Bettinger has had to field concerns of whether Schwab’s direct-to-consumer offerings harm RIAs. In October, attendees of the custodian’s Impact conference asked the CEO why the custodian was marketing its robo to RIA clients, and on the recent conference call following its earnings report, the moderator asked how RIAs were responding to the custodian’s subscription model.

“Obviously when you serve seven-to-eight thousand RIAs, if a blogger wants to go out and find a RIA who wants to express concern with it, that’s not that hard to do given that volume,” Bettinger said on the conference call. “Then again, those same folks probably express concerns with virtually everything we do.”

Schwab isn’t the only custodian to face concerns that its platform might be a rival with its own advisors for clients.

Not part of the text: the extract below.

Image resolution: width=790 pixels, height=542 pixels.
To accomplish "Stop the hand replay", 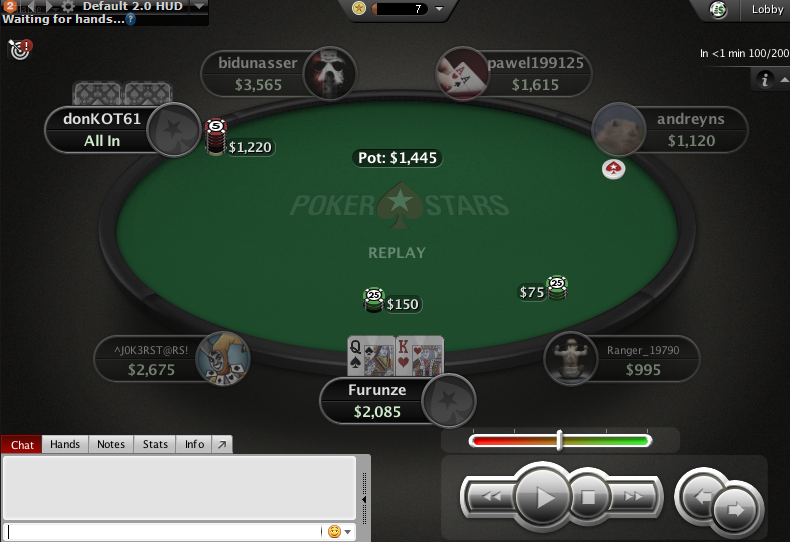I will tap(588, 497).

In February, TD Ameritrade CEO Tim Hockey, spoke to these fears directly when he told RIAs: “We will not compete with you.” The comment prompted whoops and cheers at the firm’s LINC conference.

Bettinger said on the call that the “vast majority” of RIAs consider this a unique offering from the services they provide for clients. “[Advisors are] not really seeing that as a competitive threat,” he said, noting that some RIAs he’d spoken have been “almost congratulatory of what [they’ve] done.” Earlier on the call, he said he didn’t think the new pricing model would displace asset or transaction pricing.

And Bettinger is still looking to the RIA channel for growth at Schwab as he contemplates global expansion. “What might be more appealing [than aggressive retail expansion], in the near term at least, would be the possible expansion of our RIA business internationally, to the extent other parts of the globe are headed more and more toward a fee or transparent model around investment advisory.”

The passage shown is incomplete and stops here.